Que fait vraiment ce gilet ?
Le système, conçu par Not Impossible Labs sous la houlette de Mick Ebeling, n'est pas un simple gadget mais un ensemble : un harnais pour le torse, plus des brassards et des chevillères qui totalisent 24 actionneurs. Chacun est associé à une bande de fréquence ou un instrument précis, si bien qu'une ligne de basse arrive aux chevilles pendant qu'un charleston peut tapoter contre un poignet. Les porteurs, sourds comme entendants, ne réentendent pas le mix reconstitué, ils le ressentent réparti sur tout le corps en temps réel, via une liaison sans fil à très faible latence. La société a déjà utilisé exactement ce dispositif à SXSW et à Life Is Beautiful à Las Vegas, entre autres scènes de festivals, mais toujours dans l'univers pop, rock et hip-hop. Une soirée techno berlinoise dédiée, c'est un terrain inédit, et sans doute plus cohérent : toute l'architecture de la techno, la sono chargée en basses, la pulsation à quatre temps pensée pour faire bouger une salle comme un seul corps, s'apparentait déjà davantage à un instrument haptique que la plupart des autres genres.
Pourquoi tester ça sur une piste techno plutôt que sur une scène de concert ?
Dans une salle de concert assise, un gilet haptique ajoute une sensation qui n'existait pas autrement. En club, il entre en concurrence avec quelque chose que les clubbers connaissent déjà : des basses qu'on sent physiquement, grâce à une sono et un sol conçus pour les porter. C'est exactement pour ça qu'AEDEN est un lieu pertinent pour ces débuts, et pas une simple escale gadget. Ce club en plein air de Kreuzberg construit déjà ses soirées autour de systèmes de son calibrés pour la présence physique, donc le gilet n'introduit pas une sensation étrangère, il donne 24 points de contact supplémentaires et précis à des personnes qui, jusque-là, ne pouvaient sentir la vibration de la salle que comme un grondement indifférencié sous leurs pieds.
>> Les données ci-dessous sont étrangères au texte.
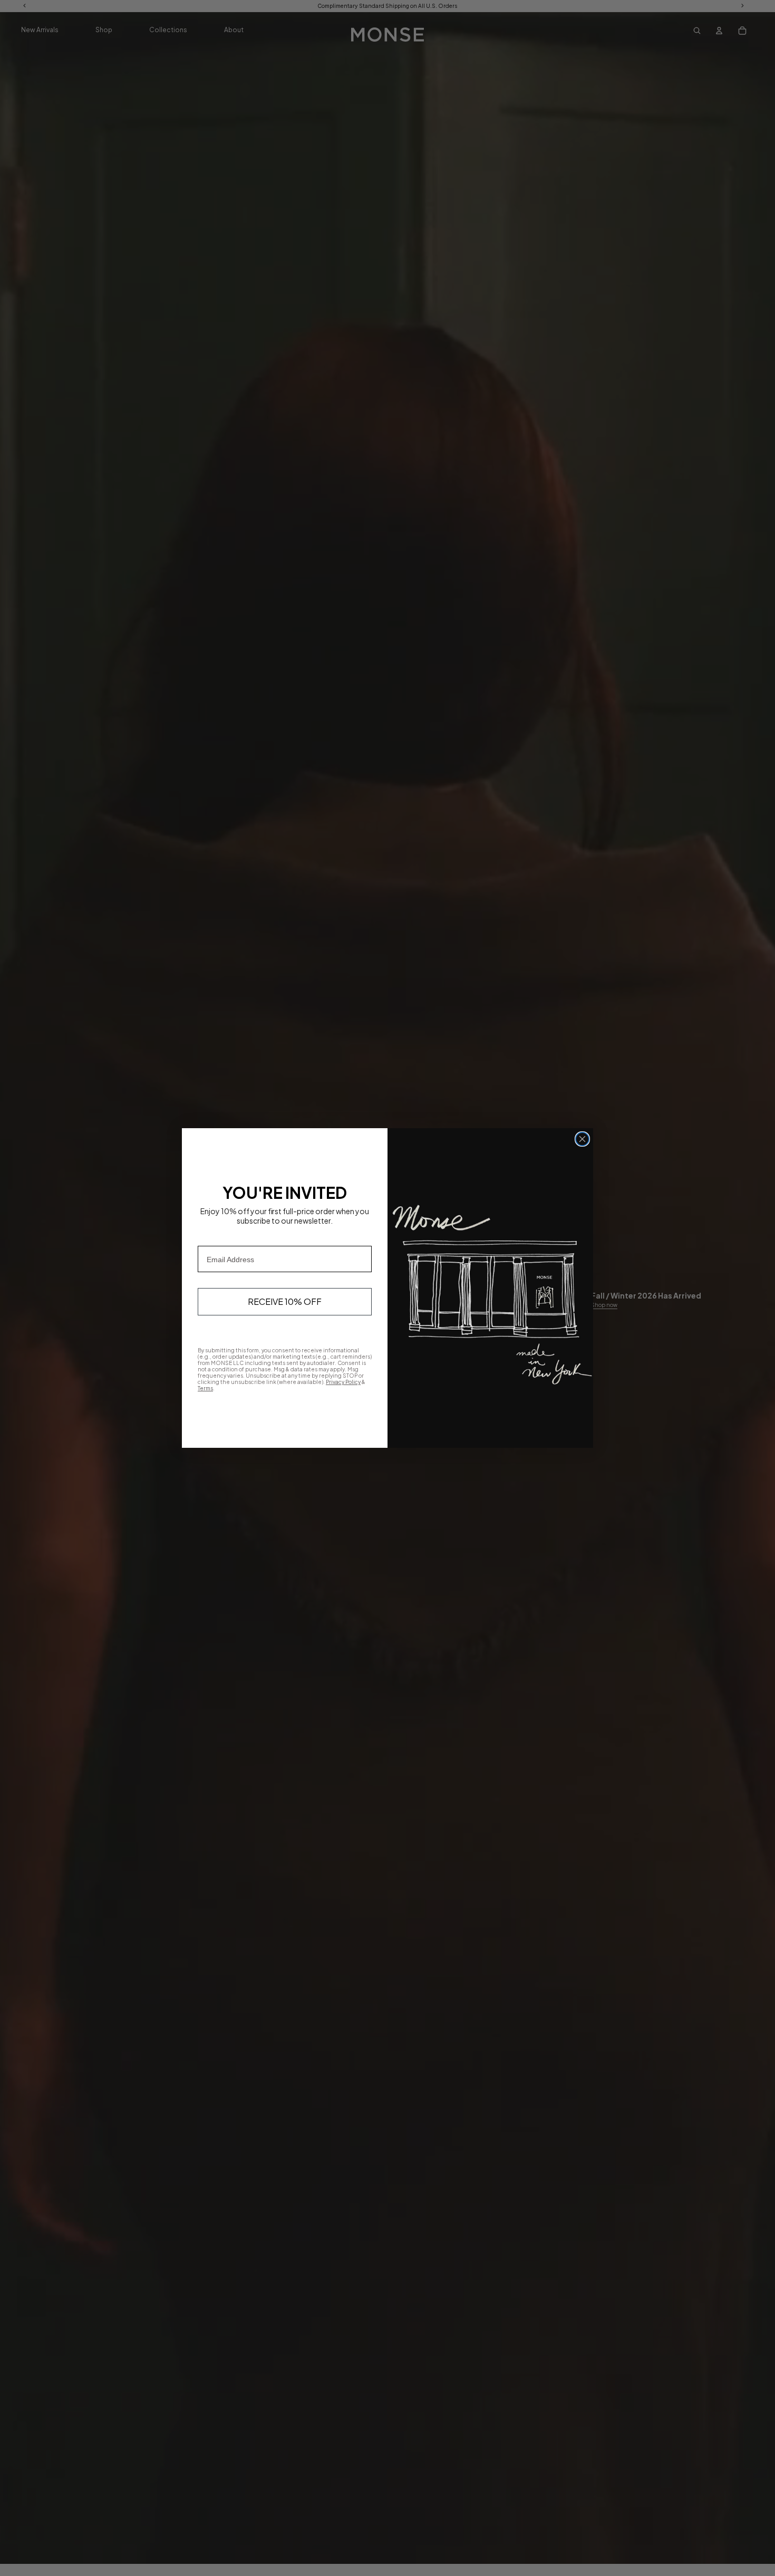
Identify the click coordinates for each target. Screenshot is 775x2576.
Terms (205, 1388)
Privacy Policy (343, 1382)
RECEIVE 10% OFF (285, 1301)
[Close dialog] (582, 1139)
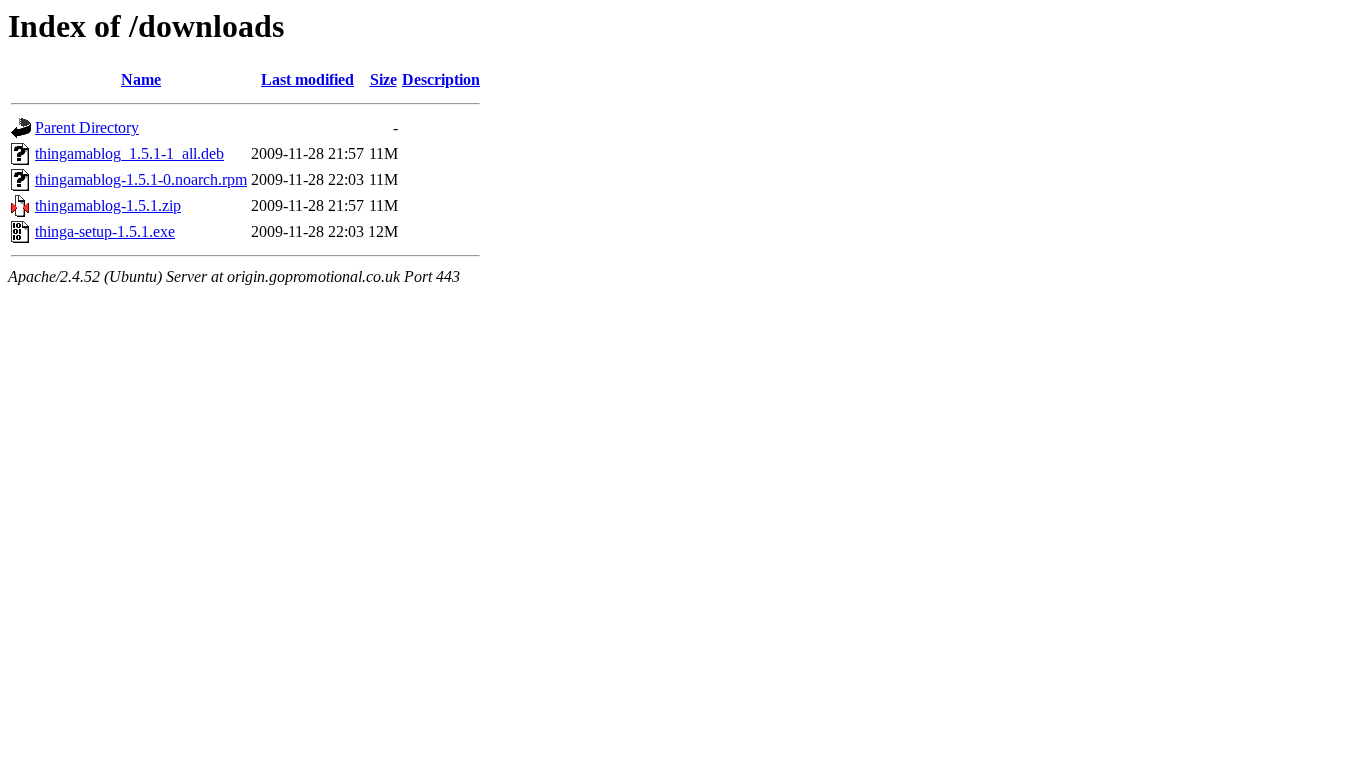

Que teste vraiment SAME FLOOR ?
Le nom de la soirée est en lui-même l'argument : pas un créneau accessible séparé un autre soir, mais des clubbers sourds et entendants sur la même piste, pour les mêmes DJs, au même moment. La programmation du 5 septembre réunit DJ Andi, DJ Artin, Ohnmacht en live et Randali. Les efforts d'accessibilité en clubbing se sont surtout limités à des rampes, des écrans sous-titrés ou des interprètes en langue des signes postés en bord de scène, utile, mais pensé pour regarder plutôt que pour participer. SAME FLOOR fait le pari que ce qui manque, spécifiquement sur une piste de danse, c'est le choc physique partagé de la musique elle-même, pas seulement l'accès à l'information à son sujet.
Music: Not Impossible décrit son objectif comme aller « au-delà de l'accessibilité, vers une inclusivité radicale » : construire une expérience partagée, pas un simple contournement.
Et si ça marche ?
Une soirée dans un seul club ne réinvente pas la façon dont les salles européennes pensent l'accessibilité. Mais la scène techno berlinoise pèse culturellement bien au-delà de sa taille, et une démonstration visible et fréquentée ici est le genre de signal que les autres programmateurs remarquent vraiment. Si SAME FLOOR attire un vrai public et que la technologie tient sur une sono de club, pas sous une tente de démo de festival, on peut s'attendre à ce que d'autres clubs berlinois et européens sollicitent Music: Not Impossible pour une date.